**How to complete this task:**
Looking at the entries below, how many lines include the word "will"? Answer with the number alone.
[Records supplied Boundary: Start]
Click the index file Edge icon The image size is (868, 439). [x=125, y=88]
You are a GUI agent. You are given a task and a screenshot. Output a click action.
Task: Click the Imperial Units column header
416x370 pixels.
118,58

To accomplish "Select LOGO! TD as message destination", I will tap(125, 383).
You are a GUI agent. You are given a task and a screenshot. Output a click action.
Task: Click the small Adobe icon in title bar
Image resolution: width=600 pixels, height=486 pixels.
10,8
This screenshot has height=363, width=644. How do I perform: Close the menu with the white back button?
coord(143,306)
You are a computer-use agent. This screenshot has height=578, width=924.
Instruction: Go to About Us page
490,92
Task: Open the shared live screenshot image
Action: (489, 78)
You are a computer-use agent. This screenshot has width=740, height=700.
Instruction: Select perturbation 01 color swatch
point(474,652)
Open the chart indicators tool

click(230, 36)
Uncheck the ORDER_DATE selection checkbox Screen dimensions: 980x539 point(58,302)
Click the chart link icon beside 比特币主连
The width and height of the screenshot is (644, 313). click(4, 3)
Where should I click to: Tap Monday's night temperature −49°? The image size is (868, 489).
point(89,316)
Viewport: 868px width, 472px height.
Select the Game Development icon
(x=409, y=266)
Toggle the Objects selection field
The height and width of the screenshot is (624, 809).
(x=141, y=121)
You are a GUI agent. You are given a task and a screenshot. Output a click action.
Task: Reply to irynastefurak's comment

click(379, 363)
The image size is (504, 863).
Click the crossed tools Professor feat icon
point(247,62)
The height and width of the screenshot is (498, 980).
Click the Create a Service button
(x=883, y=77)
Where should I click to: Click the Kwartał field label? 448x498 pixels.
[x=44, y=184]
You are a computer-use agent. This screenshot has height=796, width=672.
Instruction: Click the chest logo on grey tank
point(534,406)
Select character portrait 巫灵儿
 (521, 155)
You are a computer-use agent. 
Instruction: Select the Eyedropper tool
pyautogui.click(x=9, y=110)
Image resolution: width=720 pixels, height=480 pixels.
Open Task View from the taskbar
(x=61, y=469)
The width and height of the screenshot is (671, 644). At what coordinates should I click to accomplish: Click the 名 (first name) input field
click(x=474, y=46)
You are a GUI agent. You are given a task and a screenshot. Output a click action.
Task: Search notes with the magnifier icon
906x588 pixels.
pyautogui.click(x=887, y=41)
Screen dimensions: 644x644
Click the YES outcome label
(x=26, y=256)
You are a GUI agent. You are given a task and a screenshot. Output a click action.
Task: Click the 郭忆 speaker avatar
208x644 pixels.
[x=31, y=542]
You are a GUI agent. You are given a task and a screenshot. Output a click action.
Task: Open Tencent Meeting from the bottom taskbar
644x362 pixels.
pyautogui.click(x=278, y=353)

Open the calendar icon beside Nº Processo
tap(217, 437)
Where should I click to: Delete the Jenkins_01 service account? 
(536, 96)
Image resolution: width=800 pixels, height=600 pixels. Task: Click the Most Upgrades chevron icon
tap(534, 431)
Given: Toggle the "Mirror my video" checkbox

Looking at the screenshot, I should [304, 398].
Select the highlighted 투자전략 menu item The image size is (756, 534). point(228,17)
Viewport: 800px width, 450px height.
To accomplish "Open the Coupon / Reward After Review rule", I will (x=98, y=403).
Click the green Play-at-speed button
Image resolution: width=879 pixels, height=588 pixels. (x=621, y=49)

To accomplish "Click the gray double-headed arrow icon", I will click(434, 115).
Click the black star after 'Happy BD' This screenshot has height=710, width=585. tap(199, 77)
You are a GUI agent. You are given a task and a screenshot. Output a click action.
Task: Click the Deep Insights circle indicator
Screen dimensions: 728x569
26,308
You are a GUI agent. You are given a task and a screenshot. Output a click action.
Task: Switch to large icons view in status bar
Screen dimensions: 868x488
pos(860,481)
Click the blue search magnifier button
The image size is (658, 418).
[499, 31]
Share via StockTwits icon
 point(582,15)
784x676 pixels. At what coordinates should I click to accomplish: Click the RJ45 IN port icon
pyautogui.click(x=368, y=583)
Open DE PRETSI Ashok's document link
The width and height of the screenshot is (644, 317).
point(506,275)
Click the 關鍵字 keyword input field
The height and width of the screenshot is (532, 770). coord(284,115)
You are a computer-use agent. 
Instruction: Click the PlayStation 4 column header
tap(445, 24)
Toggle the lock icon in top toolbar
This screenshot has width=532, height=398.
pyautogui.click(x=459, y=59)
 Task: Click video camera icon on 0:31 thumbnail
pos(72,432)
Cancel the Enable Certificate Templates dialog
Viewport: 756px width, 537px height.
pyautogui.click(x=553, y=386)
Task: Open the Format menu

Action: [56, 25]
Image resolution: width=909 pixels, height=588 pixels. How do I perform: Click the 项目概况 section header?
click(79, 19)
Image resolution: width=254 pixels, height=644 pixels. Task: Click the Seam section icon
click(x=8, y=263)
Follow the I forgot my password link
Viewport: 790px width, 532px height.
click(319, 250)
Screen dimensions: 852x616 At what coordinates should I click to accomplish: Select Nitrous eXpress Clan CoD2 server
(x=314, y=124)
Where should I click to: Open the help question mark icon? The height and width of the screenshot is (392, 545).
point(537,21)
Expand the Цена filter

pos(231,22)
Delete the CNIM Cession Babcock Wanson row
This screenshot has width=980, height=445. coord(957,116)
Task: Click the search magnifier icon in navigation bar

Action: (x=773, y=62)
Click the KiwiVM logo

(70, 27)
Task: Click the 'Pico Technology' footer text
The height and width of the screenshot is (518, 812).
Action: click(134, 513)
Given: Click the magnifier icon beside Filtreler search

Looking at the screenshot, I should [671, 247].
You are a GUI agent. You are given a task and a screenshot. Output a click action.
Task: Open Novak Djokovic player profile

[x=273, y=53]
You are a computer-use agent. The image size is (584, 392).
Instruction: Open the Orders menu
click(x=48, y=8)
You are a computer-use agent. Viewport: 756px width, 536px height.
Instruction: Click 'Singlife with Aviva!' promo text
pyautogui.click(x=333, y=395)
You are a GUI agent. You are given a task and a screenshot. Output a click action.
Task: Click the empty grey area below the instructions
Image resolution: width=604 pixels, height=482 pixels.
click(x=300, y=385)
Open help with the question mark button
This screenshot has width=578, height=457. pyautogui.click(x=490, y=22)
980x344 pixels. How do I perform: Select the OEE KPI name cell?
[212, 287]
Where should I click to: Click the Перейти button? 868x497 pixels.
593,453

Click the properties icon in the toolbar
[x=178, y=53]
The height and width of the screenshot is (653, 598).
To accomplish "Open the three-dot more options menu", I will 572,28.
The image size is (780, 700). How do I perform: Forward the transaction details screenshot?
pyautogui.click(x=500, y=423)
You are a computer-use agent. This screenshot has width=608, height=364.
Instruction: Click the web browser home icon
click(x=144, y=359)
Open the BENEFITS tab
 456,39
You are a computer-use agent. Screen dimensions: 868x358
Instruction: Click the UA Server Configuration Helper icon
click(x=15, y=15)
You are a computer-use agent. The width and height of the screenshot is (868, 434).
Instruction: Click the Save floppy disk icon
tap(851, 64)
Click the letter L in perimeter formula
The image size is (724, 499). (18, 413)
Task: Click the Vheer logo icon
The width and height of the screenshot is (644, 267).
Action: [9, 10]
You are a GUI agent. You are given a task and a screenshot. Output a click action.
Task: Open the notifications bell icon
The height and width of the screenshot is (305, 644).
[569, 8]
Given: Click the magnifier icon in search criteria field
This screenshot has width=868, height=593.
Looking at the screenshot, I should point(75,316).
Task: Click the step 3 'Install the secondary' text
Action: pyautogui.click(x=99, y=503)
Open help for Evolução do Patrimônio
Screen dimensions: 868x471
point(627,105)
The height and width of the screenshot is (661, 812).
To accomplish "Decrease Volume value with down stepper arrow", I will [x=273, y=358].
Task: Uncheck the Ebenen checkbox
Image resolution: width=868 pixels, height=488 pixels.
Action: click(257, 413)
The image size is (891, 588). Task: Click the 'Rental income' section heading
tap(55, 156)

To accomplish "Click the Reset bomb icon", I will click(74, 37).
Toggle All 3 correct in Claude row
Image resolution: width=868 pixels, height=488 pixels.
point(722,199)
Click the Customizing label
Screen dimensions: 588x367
[Records supplied Boundary: End]
**Exercise output:**
6